Gulshan-e-Hadeed or Gulshan-e-Hadid () (meaning Garden of Iron) is a neighborhood in the Malir District of Karachi, Pakistan. 

Gulshan-e-Hadeed was built near Pakistan Steel Mills for housing its employees, and thus the name. Gulshan-e-Hadeed's neighborhood was designed by Russian architects. The town was originally divided into three but now five Blocks; A, B, BI, BII and C in all Phase 1,2,3 including Phase1&2 Extension. Each block contains houses of a specific size as follows:-

 A-type house: 120 squares yards
 B-type house: 240 square yards
 BI-type house: 200 square yards
 BII-type house: 300 square yards
 C-type house: 500 square yards

Gulshan-e-Hadeed is divided into three Union-councils;  UC-21, UC-22 & UC-23 of the Bin Qasim Town. The core of the area is made up of smaller "A-type" houses. Of late, most of houses facing the main artery of the area have been commercialized by owners.

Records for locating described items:

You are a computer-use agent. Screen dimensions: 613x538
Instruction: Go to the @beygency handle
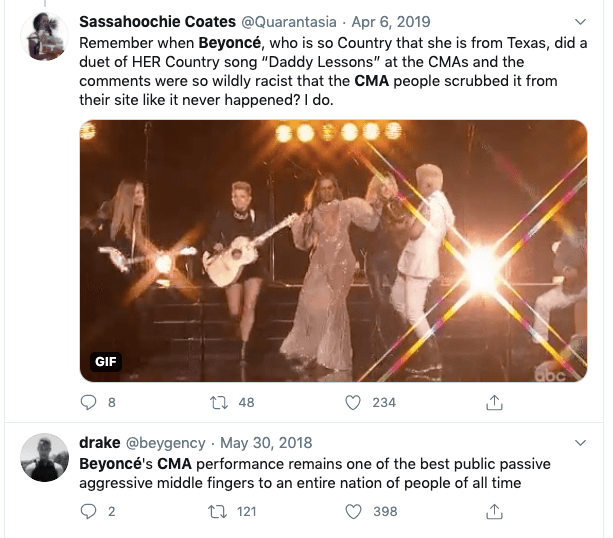[166, 443]
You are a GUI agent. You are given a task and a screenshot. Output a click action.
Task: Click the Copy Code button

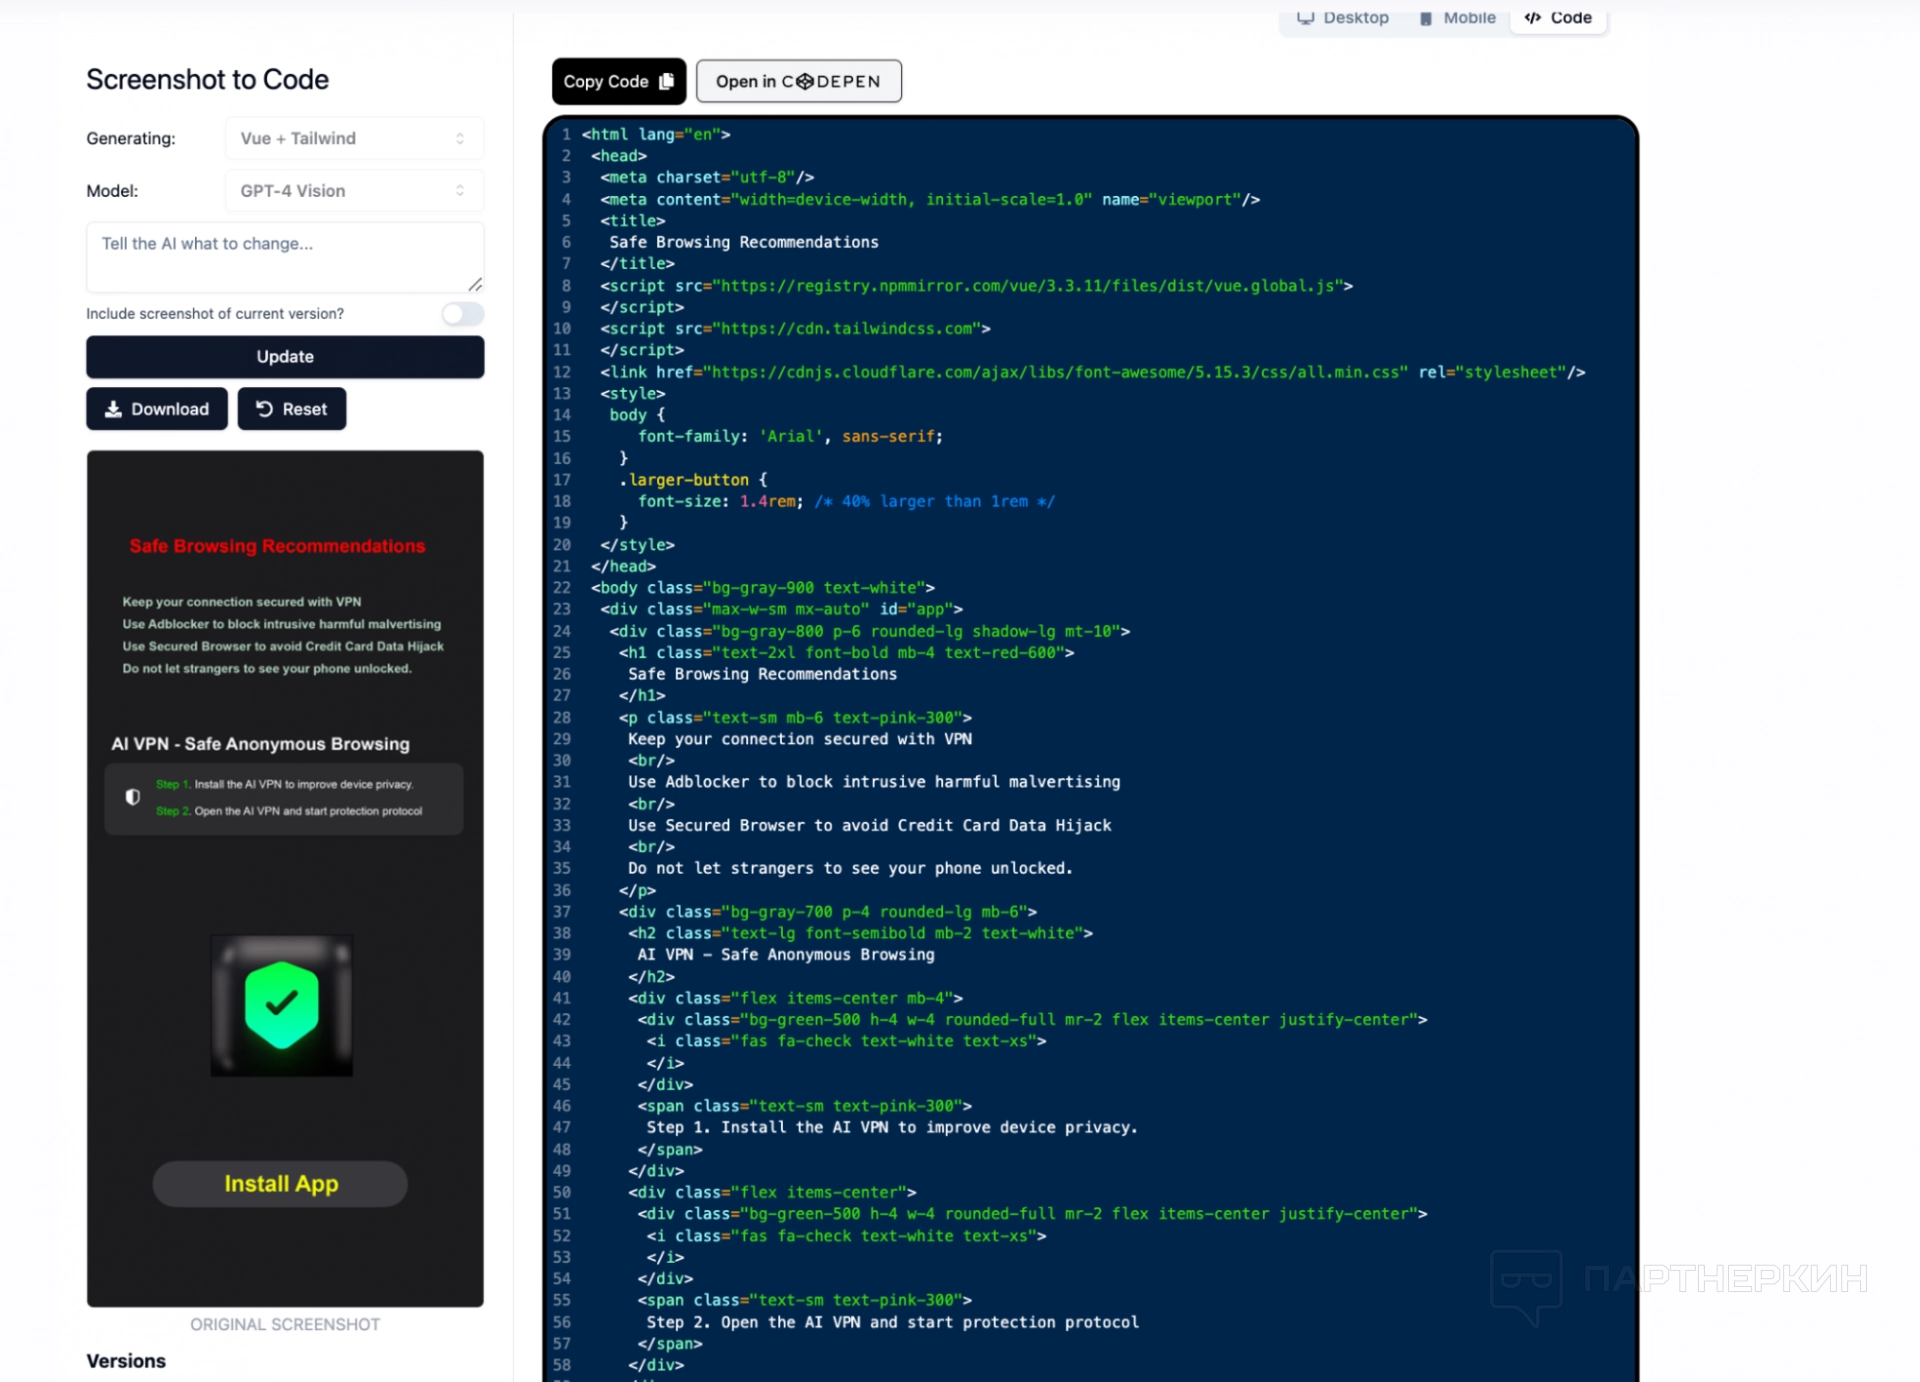click(x=606, y=82)
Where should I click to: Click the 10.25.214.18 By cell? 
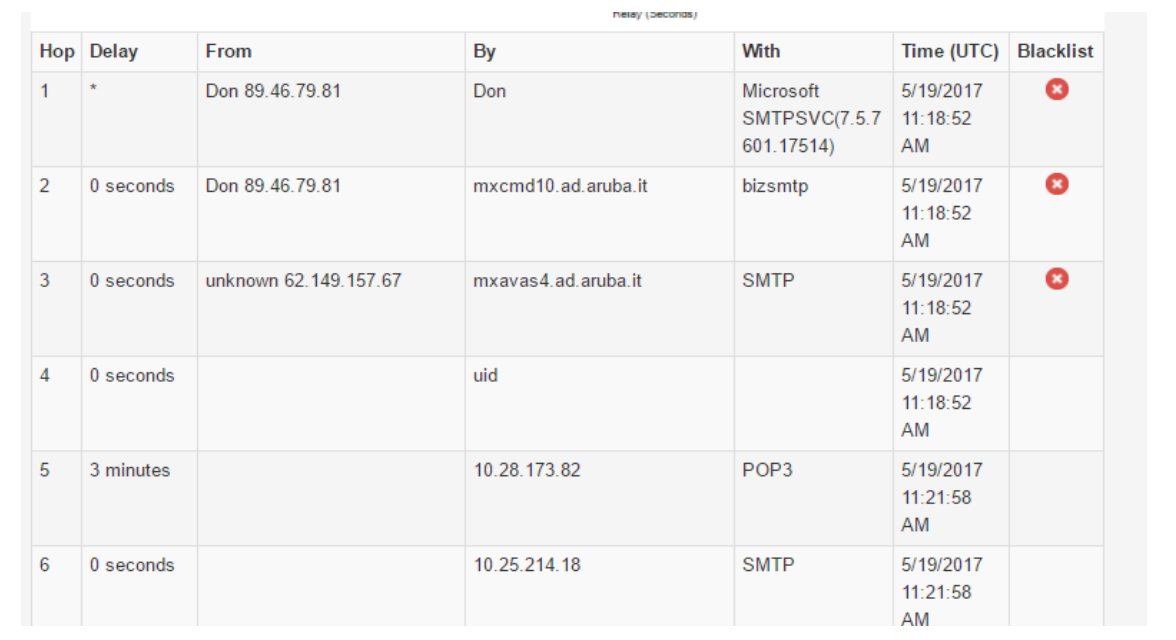tap(527, 565)
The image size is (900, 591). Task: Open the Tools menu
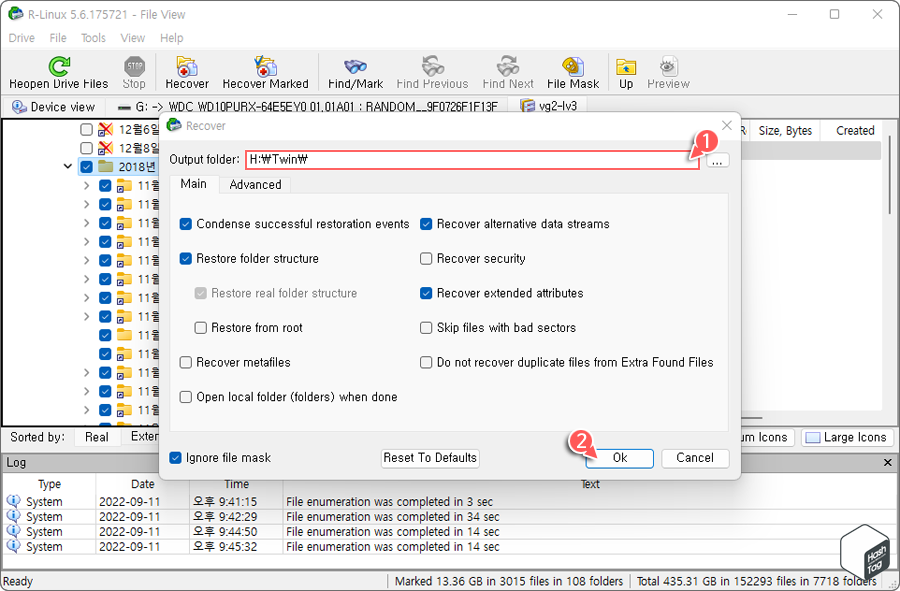pos(93,37)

→ TO DO:
**1.** In the Gulshan-e-Hadeed text, who designed the neighborhood?
**2.** Using the Gulshan-e-Hadeed text, decide whether each statement agrees with it, answering yes or no and quoting the deciding words: (a) The neighborhood was built to house employees of Pakistan Steel Mills. (b) The area is split into four union councils. (c) The core of the area consists of C-type houses.
**3.** List every block into which the Gulshan-e-Hadeed text says the town is now divided.

→ ANSWERS TO THE PROBLEMS:
**1.** Russian architects designed it.

**2.**
(a) Yes: "Gulshan-e-Hadeed was built near Pakistan Steel Mills for housing its employees"
(b) No: "Gulshan-e-Hadeed is divided into three Union-councils"
(c) No: "The core of the area is made up of smaller "A-type" houses."

**3.** A, B, BI, BII, C